And then, you'll actually end up in this situation.

But maybe that's not very convincing.

So, let's do another example. So, let's do a second example.

Let's say we look at the function x^2 y^2.

OK, so now it's a function of just two variables because that

way we'll be able to actually draw a picture for you.

OK, so what are the level sets of this function?

Well, they're going to be circles, right?

w equals c is a circle, x^2 y^2 = c.

So, I should say, maybe, sorry,

the level curve is a circle. So, the contour plot looks

something like that. Now, what's the gradient vector?

Well, the gradient of this function, so,

partial w partial x is 2x. And partial w partial y is 2y.

So, let's say I take a point, x comma y, and I try to draw my

gradient vector. So, here at x,

y, so, I have to draw the vector, <2x,

2y>. What does it look like?

Well, it's going in that direction.

It's parallel to the position vector for this point.

It's actually twice the position vector.

So, I guess it goes more or less like this.

What's interesting, too, is it is perpendicular to

this circle. OK, so it's a general feature.

Actually, let me show you more examples, oops,

not the one I want. So, I don't know if you can see

it so well. Well, hopefully you can.

So, here I have a contour plot of a function,

and I have a blue vector. That's the gradient vector at

the pink point on the plot. So, you can see,

I can move the pink point, and the gradient vector,

of course, changes because the gradient depends on x and y.

But, what doesn't change is that it's always perpendicular

to the level curves. Anywhere I am,

my gradient stays perpendicular to the level curve.

OK, is that convincing? Is that visible for people who

can't see blue? OK, so, OK, so we have a lot of

evidence, but let's try to prove the theorem because it will be

interesting. So, first of all,

sorry, any questions about the statement, the example,

anything, yes? Ah, very good question.

Does the gradient vector, why is the gradient vector

perpendicular in one direction rather than the other?

So, we'll see the answer to that in a few minutes.

But let me just tell you immediately, to the side,

which side it's pointing to, it's always pointing towards

higher values of a function. OK, and we'll see in that maybe

about half an hour. So, well, let me say actually

points towards higher values of w.

PARTS OF THE EXERCISE:
A – Say whether each statement below agrees with the passage on gradient vectors. Answer yes or no for each, and quote the deciding words of the passage. (i) The gradient vector at the point is twice the position vector. (ii) The gradient vector stays the same as the pink point is moved. (iii) The gradient always points toward lower values of the function.
B – Reproduce the stretch of the passage on gradient vectors from "So, let's say" through "it look like?".

PROVIDED MATERIAL:
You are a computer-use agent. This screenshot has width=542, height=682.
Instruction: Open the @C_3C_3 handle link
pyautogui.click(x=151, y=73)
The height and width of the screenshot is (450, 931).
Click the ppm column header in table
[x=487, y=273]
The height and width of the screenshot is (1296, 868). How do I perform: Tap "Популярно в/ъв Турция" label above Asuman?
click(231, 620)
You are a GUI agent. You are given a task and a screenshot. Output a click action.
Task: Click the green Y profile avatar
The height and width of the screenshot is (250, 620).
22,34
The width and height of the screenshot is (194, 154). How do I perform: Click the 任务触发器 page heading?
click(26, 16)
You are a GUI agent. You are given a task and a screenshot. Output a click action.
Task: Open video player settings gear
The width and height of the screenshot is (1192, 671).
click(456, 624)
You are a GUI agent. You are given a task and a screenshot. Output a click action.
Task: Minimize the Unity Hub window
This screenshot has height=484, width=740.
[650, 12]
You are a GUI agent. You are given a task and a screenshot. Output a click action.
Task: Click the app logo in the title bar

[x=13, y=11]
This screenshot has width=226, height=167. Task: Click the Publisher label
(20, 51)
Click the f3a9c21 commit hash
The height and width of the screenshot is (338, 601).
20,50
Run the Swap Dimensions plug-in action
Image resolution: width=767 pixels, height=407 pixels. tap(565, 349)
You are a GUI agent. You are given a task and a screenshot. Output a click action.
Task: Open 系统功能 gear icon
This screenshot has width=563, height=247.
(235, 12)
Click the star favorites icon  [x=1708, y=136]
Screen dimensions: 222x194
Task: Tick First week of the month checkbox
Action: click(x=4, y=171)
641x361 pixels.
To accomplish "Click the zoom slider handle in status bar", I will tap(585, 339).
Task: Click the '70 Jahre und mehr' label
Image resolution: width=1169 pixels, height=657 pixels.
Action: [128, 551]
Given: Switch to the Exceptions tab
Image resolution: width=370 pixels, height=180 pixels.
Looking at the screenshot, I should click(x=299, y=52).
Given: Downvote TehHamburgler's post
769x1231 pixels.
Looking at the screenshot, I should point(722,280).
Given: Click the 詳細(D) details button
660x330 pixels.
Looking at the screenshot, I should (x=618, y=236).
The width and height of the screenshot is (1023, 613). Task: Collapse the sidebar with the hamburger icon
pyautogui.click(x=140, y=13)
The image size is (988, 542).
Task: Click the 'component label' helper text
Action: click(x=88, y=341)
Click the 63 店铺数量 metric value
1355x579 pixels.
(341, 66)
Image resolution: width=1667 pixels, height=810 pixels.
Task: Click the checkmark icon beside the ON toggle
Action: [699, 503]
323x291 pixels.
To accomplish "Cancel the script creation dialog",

SOLUTIONS TO THE EXERCISE:
A –
(i) Yes: "It's actually twice the position vector."
(ii) No: "of course, changes because the gradient depends on x and y."
(iii) No: "it's always pointing towards higher values of a function."

B –
So, let's say I take a point, x comma y, and I try to draw my

gradient vector. So, here at x,

y, so, I have to draw the vector, <2x,

2y>. What does it look like?